Document:
/---

GILMAN, Senior Circuit Judge:

     The present case is the latest round of environmental
litigation in the 33-year history of the Pacific Northwest
Electric Power Planning and Conservation Act (the Power
Act), 16 U.S.C. §§ 839–839h. That statute established the
Northwest Power and Conservation Council (the Council), an
interstate agency composed of state-appointed representatives
from Idaho, Montana, Oregon, and Washington that Congress
tasked with promulgating both “a regional conservation and
electric power plan” and “a program to protect, mitigate, and
enhance fish and wildlife.” 16 U.S.C. § 839b(d)(1),
839b(h)(1)(A).

    The Power Act was designed to resolve the conflict
between the Columbia River Basin’s two great natural
resources: hydropower and salmon. Nw. Res. Info. Ctr. v.

\---

Task details:
Continue the court opinion on the Pacific Northwest Electric Power Planning and Conservation Act from the point where it stops.

Provided data:
/---

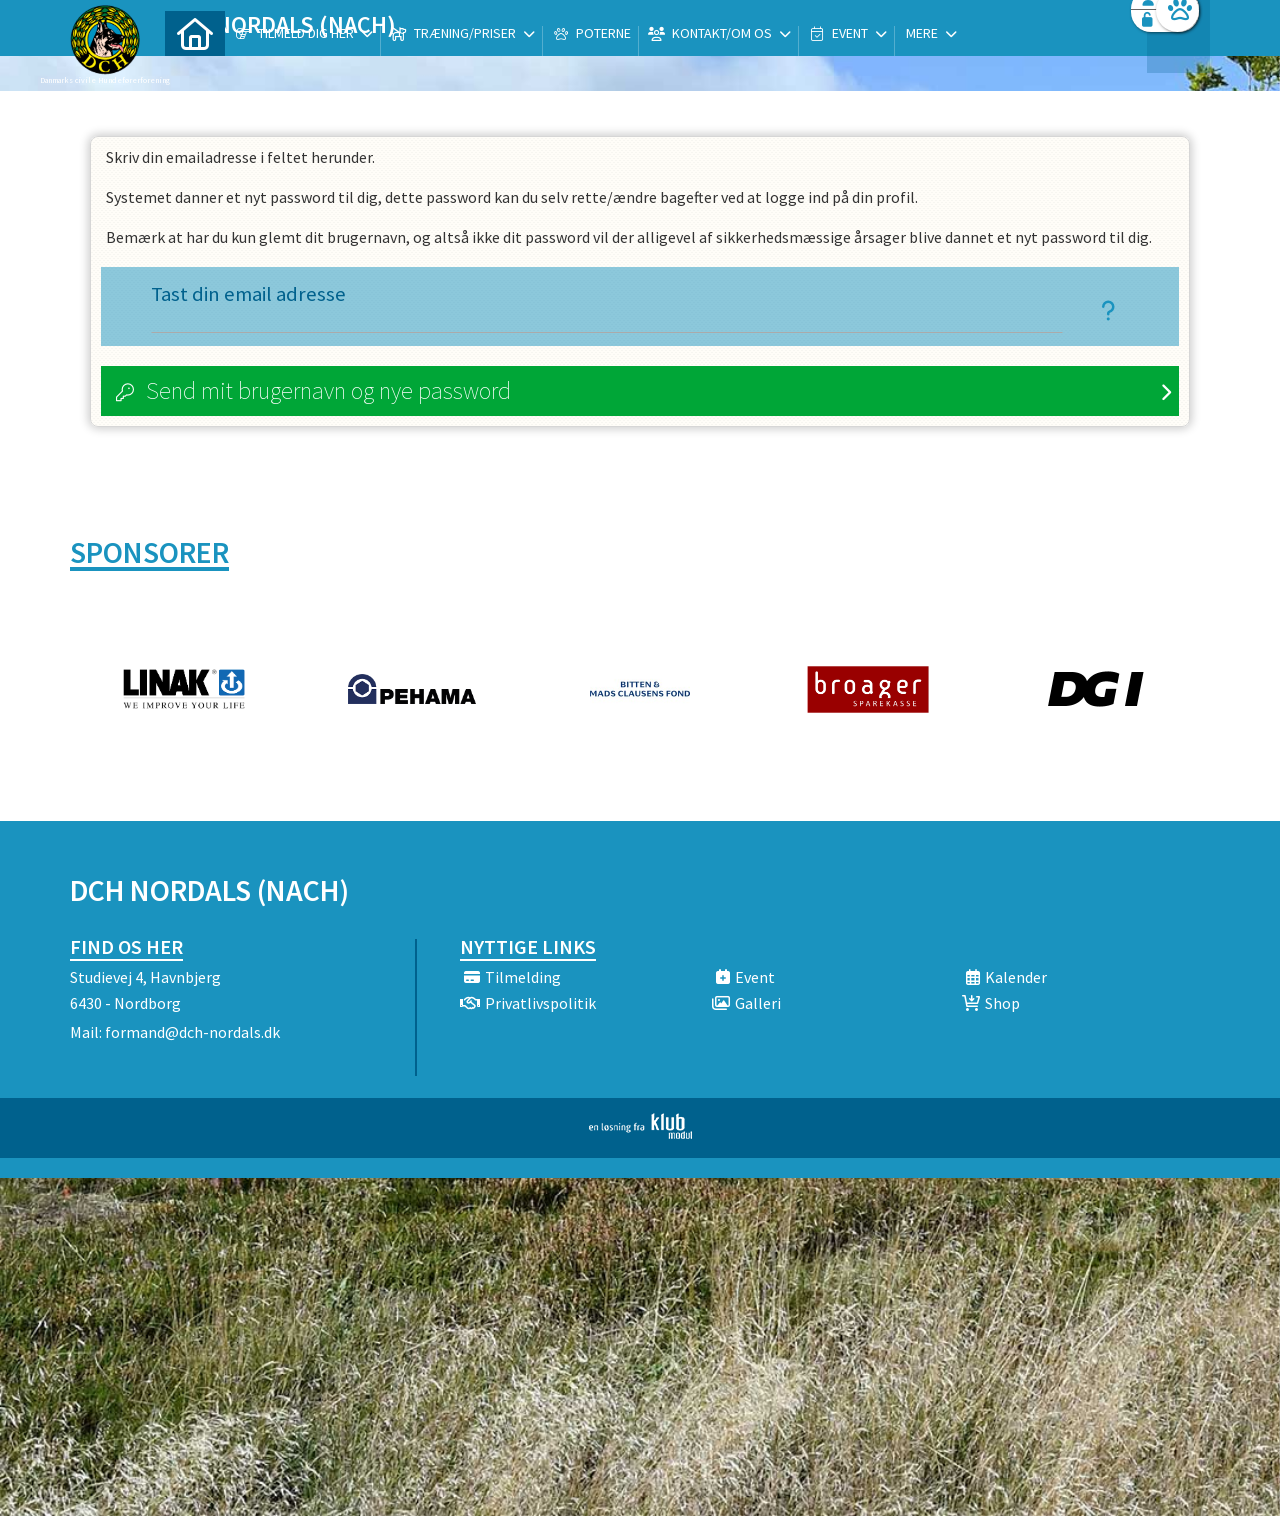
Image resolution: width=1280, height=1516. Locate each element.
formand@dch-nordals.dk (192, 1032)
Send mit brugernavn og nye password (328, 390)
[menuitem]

\---

Written answer:
Nw. Power Planning Council, 35 F.3d 1371, 1375, 1377 (9th
Cir. 1994). Over the years, the Council’s efforts to fulfill its
duties have been challenged in federal court by various
regional stakeholders, including environmental groups, power
companies, state governments, Indian nations, and power-
consuming industrial interests. See id.; Seattle Master
Builders Ass’n v. Pac. Nw. Elec. Power & Conservation
Planning Council, 786 F.2d 1359 (9th Cir. 1986).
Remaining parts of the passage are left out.